Dosage units for oral administration of mirtazapine are generally considered to be in the form of conventional tablets. The concentration of the pharmaceutically active ingredient may range up to 15 to 45 mg mirtazapine. These known tablets are generally acceptable in terms of their pharmaceutical activity, and mirtazapine has proven to be a safe, well-tolerated and effective antidepressant. Nevertheless, as seems unavoidable in the field of antidepressant drugs, mirtazapine also needs improvement. In particular, improvements are needed in reducing side effects. For mirtazapine, these side effects mainly include appetite enhancement, weight gain, daytime sleepiness, sexual dysfunction, gastrointestinal side effects, edema, restless legs, dry mouth, excessive sedation.
More specifically, mirtazapine is also needed to further enhance its beneficial effects on cold compress.
Disclosure of Invention
Aiming at the defects in the prior art, the invention aims to provide a cold compress gel for treating insomnia, wherein the cold compress gel consists of 0.5-3 parts by weight of mirtazapine, 1-5 parts by weight of melatonin, 0.1-1 part by weight of carbomer and 80-95 parts by weight of water.
The mass ratio of the mirtazapine to the melatonin is 1: 1-4.
The cold compress gel further comprises 0.1-1 weight part of silicon dioxide.
The cold compress gel also comprises 0.1-1 weight part of ethanol.
The cold compress gel also comprises 0.1-1 weight part of preservative.
The cold compress gel also comprises 0.1-1 weight part of emulsifier.
The emulsifier is one or two of oleic acid polyoxyethylene ether and polyethylene glycol fatty acid ester. A preparation method of a cold compress gel for treating insomnia comprises the following steps:
adding 0.1-1 part by weight of carbomer into 80-95 parts by weight of water, and stirring at high speed until the carbomer is uniformly mixed;
adding 0.5-3 parts by weight of mirtazapine and 1-5 parts by weight of melatonin, and stirring at high speed until the mixture is uniformly mixed;
packaging to obtain the cold compress gel.
The mass ratio of the mirtazapine to the melatonin is 1: 1-4.
A method for preparing cold compress gel for treating insomnia comprises adding 0.1-1 weight part of emulsifier into 80-95 weight parts of water, and stirring at high speed to obtain paste;
adding 0.1-1 weight part of silicon dioxide, 0.1-1 weight part of preservative and 0.1-1 weight part of carbomer, and stirring at high speed until the mixture is uniformly mixed;
adding 0.5-3 parts by weight of mirtazapine and 1-5 parts by weight of melatonin, and stirring at high speed until the mixture is uniformly mixed;
adding 0.1-1 weight part of ethanol, stirring, and grinding with a grinder;
vacuumizing and degassing;
and (5) packaging to obtain the finished product.
Mirtazapine has proven to be a safe, well tolerated and effective antidepressant.
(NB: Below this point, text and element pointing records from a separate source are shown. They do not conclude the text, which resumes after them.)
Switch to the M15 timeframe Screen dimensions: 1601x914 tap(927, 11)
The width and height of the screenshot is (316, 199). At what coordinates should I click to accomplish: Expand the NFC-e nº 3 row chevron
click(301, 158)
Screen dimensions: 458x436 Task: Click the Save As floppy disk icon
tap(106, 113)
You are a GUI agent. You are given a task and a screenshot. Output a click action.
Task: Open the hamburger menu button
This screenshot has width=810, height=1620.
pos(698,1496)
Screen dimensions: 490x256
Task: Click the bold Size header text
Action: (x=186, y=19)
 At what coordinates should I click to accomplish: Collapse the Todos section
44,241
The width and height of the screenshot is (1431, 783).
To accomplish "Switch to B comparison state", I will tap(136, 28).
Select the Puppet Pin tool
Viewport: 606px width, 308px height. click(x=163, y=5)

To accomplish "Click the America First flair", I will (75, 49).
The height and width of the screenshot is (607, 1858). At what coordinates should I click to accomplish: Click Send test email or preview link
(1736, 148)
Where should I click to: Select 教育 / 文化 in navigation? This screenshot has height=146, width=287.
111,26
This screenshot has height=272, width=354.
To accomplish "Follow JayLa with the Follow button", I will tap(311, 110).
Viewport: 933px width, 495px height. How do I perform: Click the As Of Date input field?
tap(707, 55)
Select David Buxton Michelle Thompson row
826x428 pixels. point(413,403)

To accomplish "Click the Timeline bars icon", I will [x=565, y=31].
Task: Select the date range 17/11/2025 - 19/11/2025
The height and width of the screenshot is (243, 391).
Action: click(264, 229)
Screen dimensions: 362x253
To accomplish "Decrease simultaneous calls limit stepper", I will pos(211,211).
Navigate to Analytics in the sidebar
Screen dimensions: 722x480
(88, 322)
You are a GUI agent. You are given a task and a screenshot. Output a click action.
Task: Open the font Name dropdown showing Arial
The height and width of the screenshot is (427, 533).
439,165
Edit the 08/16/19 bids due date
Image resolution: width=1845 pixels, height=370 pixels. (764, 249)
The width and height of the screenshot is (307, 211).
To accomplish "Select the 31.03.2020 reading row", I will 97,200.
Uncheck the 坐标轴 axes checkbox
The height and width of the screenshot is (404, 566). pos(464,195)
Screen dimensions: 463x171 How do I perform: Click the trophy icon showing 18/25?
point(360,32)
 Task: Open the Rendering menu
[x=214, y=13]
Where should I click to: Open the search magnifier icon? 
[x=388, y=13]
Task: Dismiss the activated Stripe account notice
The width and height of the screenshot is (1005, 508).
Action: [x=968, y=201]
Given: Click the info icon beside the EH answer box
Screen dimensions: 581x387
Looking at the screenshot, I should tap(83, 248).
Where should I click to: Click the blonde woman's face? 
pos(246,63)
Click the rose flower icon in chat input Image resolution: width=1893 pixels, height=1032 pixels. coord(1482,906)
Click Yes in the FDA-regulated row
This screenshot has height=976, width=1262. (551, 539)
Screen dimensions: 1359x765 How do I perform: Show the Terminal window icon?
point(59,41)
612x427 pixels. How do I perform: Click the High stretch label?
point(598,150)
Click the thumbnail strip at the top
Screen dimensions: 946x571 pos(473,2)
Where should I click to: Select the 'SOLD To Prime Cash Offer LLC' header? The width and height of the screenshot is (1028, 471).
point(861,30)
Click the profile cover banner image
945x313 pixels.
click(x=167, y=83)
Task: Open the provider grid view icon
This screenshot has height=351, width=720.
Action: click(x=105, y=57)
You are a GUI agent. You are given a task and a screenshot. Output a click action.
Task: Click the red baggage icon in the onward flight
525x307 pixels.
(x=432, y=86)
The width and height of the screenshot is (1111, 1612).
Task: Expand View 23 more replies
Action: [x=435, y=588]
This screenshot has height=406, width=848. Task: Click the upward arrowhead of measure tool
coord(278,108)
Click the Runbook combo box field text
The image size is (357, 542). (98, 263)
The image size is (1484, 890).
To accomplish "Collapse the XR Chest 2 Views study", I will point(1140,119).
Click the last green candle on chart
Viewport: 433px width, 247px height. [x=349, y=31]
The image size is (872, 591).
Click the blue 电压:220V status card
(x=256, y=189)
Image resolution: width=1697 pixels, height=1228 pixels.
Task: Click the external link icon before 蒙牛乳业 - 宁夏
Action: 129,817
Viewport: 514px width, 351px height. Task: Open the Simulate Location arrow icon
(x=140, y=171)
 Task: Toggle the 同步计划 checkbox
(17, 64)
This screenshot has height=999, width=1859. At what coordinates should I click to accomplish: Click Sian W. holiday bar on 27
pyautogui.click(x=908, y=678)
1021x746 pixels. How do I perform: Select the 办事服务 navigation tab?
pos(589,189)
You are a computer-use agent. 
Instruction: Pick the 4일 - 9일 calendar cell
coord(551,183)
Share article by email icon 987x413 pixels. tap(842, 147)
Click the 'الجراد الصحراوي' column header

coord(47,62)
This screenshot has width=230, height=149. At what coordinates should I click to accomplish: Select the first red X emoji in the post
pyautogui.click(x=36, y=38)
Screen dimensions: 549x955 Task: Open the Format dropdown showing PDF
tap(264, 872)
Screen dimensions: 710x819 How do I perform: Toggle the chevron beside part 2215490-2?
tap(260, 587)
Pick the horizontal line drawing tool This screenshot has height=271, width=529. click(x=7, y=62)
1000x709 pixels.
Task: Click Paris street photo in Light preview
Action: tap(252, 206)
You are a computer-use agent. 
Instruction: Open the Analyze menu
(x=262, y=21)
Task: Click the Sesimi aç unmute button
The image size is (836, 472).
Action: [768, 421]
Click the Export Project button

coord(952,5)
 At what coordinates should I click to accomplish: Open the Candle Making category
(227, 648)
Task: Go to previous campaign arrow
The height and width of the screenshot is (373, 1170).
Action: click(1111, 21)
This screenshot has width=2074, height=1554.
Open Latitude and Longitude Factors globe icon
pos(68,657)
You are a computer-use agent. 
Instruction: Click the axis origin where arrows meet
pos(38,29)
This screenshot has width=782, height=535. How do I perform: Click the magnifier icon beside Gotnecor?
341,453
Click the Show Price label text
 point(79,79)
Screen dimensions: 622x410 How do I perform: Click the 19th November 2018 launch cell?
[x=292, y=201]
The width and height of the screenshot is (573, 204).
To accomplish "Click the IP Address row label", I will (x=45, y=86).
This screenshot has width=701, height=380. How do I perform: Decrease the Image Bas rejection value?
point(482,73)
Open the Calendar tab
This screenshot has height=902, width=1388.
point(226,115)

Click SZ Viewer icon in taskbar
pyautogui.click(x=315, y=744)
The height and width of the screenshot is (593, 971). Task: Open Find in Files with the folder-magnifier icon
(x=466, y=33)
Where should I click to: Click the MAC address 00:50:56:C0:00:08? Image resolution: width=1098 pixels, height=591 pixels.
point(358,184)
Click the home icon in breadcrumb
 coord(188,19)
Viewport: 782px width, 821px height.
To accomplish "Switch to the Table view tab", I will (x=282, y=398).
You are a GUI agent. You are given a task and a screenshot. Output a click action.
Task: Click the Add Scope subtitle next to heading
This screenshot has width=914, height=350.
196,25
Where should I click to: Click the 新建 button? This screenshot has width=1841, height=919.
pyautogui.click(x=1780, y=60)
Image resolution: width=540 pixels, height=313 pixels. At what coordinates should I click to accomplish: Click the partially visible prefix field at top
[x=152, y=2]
Nevertheless, as seems unavoidable in the field of antidepressant drugs, mirtazapine also needs improvement. In particular, improvements are needed in reducing side effects. These side effects mainly include appetite enhancement, weight gain, edema, restless legs, dry mouth, excessive sedation.
The mirtazapine and melatonin of the invention have synergistic effect in improving sleep by external application. In particular, the side effects of mirtazapine can be reduced. Mirtazapine has unexpected technical effects when used together with melatonin.
The above-described and other features, aspects, and advantages of the present application will become more apparent with reference to the following detailed description.
Detailed Description
In order to make the objects, technical solutions and advantages of the embodiments of the present invention clearer, the technical solutions of the embodiments of the present invention will be clearly and completely described below. It is to be understood that the embodiments described are only a few embodiments of the present invention, and not all embodiments. All other embodiments, which can be derived by a person skilled in the art from the described embodiments of the invention without any inventive step, are within the scope of protection of the invention.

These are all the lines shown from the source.